2011年10月27日 星期四

《發條橘子》A Clockwork Orange - Stanley Kubrick(1971)


嚮往朝聖金馬影展很久了,其實對電影還停留在門外漢的階段,好萊塢熱賣的片沒能錯過,頂多再從知名導演的早期或冷門作品挑了個看,影展的片單熟識的導演不多,聽過名的演員不多,更遑論將場次排得密密麻麻的影展電影了。

但總有些從未聽說或是憧憬大名的片子一開賣就售罄,《發條橘子》便是之一。

電影以極其前衛的方式登場,主角瞪著僅裝了一隻假睫毛的眼,舉杯的不是酒而是各種生物奶水組成的奶,和著旁白出場,在一個以黑白兩色為大宗的奶水吧(milk bar)內,和幾個同樣詭譎的死黨,混著不相干的人,一些姿勢煽情的怪異的人型模特兒,即使以現代的眼光來看,1971的運鏡與色彩還是相當大膽。



故事敘述一個叛經離道的青少年Alex,在為非作歹的一個事件中被警方逮捕,其後因接受抑制「惡念」的治療方式而最終成為一個「改過向善」的「好人」。治療的過程是將主角五花大綁在一個電影院裡,眼球被支架撐開,無法轉頭無法轉身,更無法眨眼,被強迫看極其暴力情色的畫面,群架鬥毆、鮮血滿頭、姦殺擄掠,能想像不能想像的片段無法抗拒地必須從眼睛進入記憶,成為一種制約式的控制,控制Alex之後只要看到各種惡行,都會噁心無法作惡多端。弔詭的是,本片的配樂以貝多芬九號交響樂曲為主軸,加以《萬花嬉村》sing in the rain的一絕的串場,悠揚的曲調配合著令人不悅的畫面,形成一種發自內心的矛盾感。

欣賞電影約略過了半小時之久,我以噁心滋味環繞心頭的狀態暫時停止觀看電影。
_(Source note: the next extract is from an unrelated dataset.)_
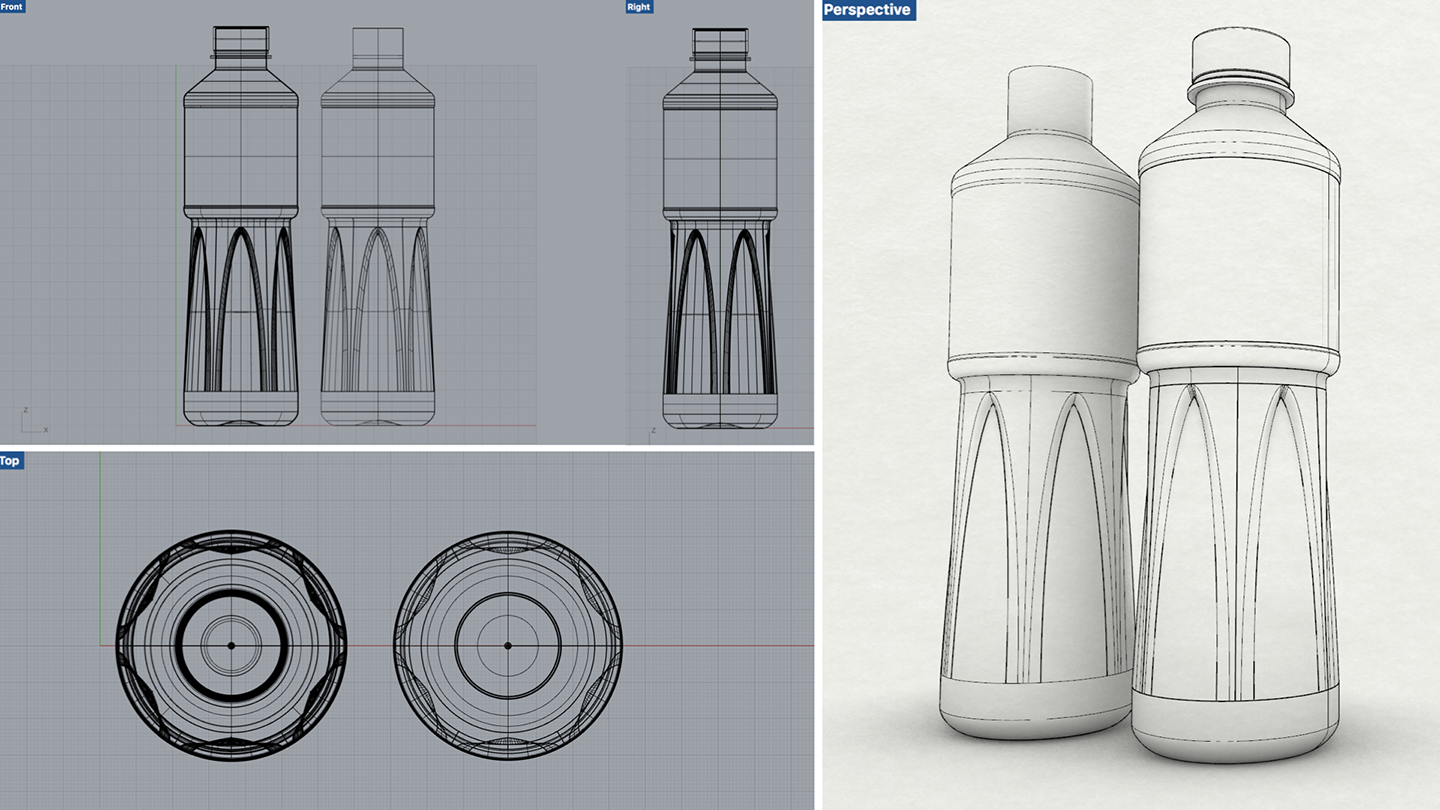Screen dimensions: 1440x810
Task: Click the center point of left bottle in Top view
Action: click(231, 646)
集暴力與情色大全的畫面讓我噁心,正如主角在犯罪後關入監獄,然後再以一種不人道的方式治抑犯罪之心後,的噁心大抵是如出一轍。



樣的暫停或許正顯現著本片營造詭譎氛圍成功的象徵,但難以想像如此歡樂的貝多芬九號交響樂曲會以這樣的方式登場。

即使《發條橘子》整片呈現著歡愉又行雲流水基調,也不能否認這真的是一部很嚴肅的電影。

人在進行任何行為時,心中都有一把尺,衡量著此行為是否合乎「道德標準」,而所謂的「道德標準」,又是建立在世俗大眾下的最大公約數,一種被默許的規則。我們的行為發動,正是在「自身利益」與「道德標準」的擺盪中,以「自由意志」來決定「從善」與「作惡」的行為結果(本片探討的「從善」與「作惡」是簡單的二分法,只要侵犯其人生命財產與安全,即為「作惡」)。當人無法從事在這樣擺盪中進行選擇,來做為發出行為與否的決定,便失去了「自由意志」,正如主角Alex在變態的治療方式後,對所有觀看到的,或是施加於自身上的暴力失去任何反擊的反應,只能從生理的噁心抑制那想抵抗fighting back的念頭,最終,連聽心到愛的貝多芬九號交響樂曲也是如此反應,無法以「自由意志」選擇的情況下,Alex僅能選擇的是自我了斷一途,但自殺真的是出自於「自由意志」的「選擇」嗎?導演很明白的告訴我們,沒有了「自由意志」,人之所以不為人了。

我想,這便是此片片名A clockwork orange隨後衍生的俚語意涵了。